▸ Exercise aim
Give back the lines below verbatim, omitting all pictures.

▸ Data provided
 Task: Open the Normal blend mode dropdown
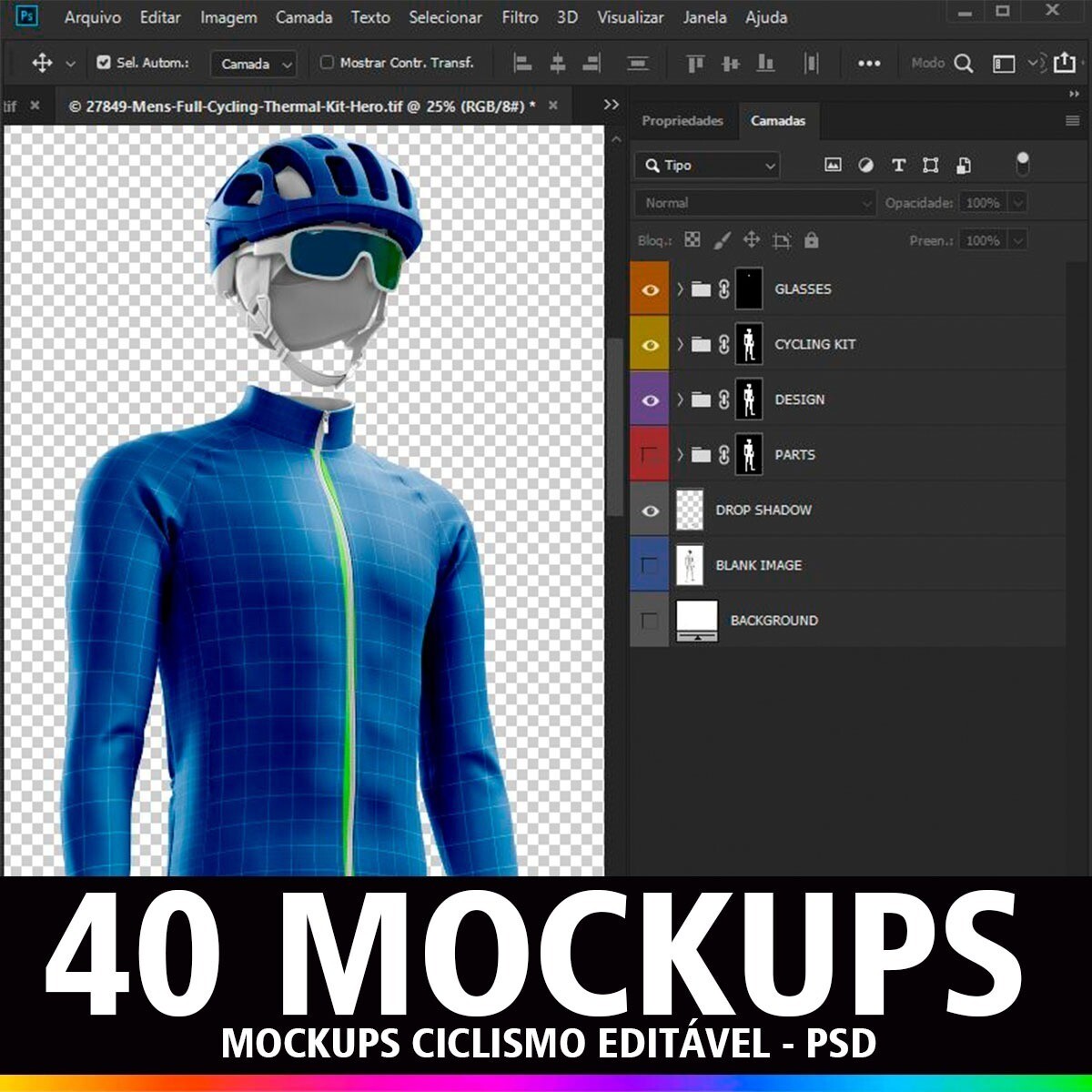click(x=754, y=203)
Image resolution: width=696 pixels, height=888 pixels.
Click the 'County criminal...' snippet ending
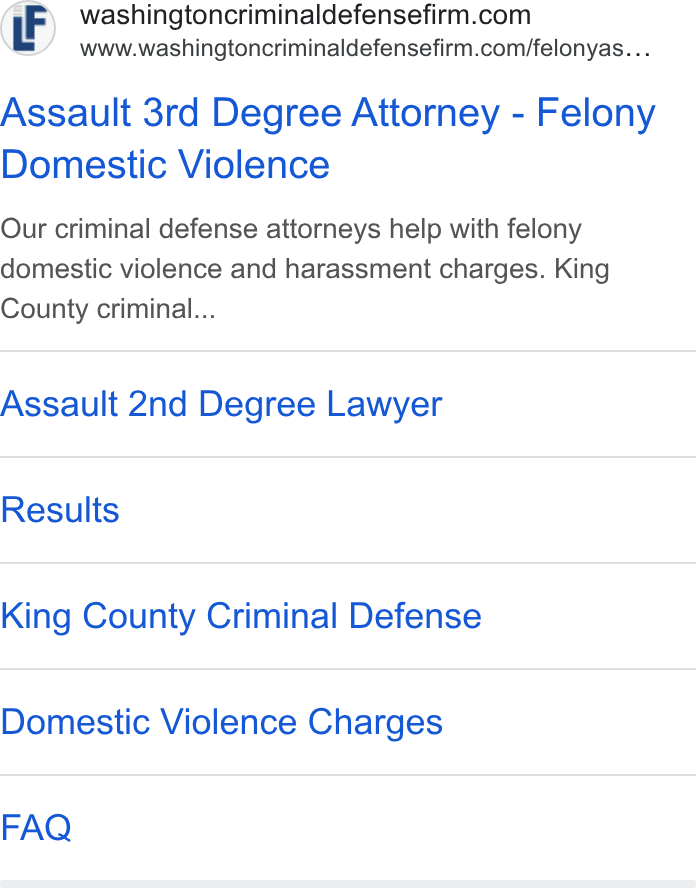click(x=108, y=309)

▸ Result
 Task: Open the Normal blend mode dropdown
click(x=754, y=203)
Image resolution: width=696 pixels, height=888 pixels.
Click the 'County criminal...' snippet ending
click(x=108, y=309)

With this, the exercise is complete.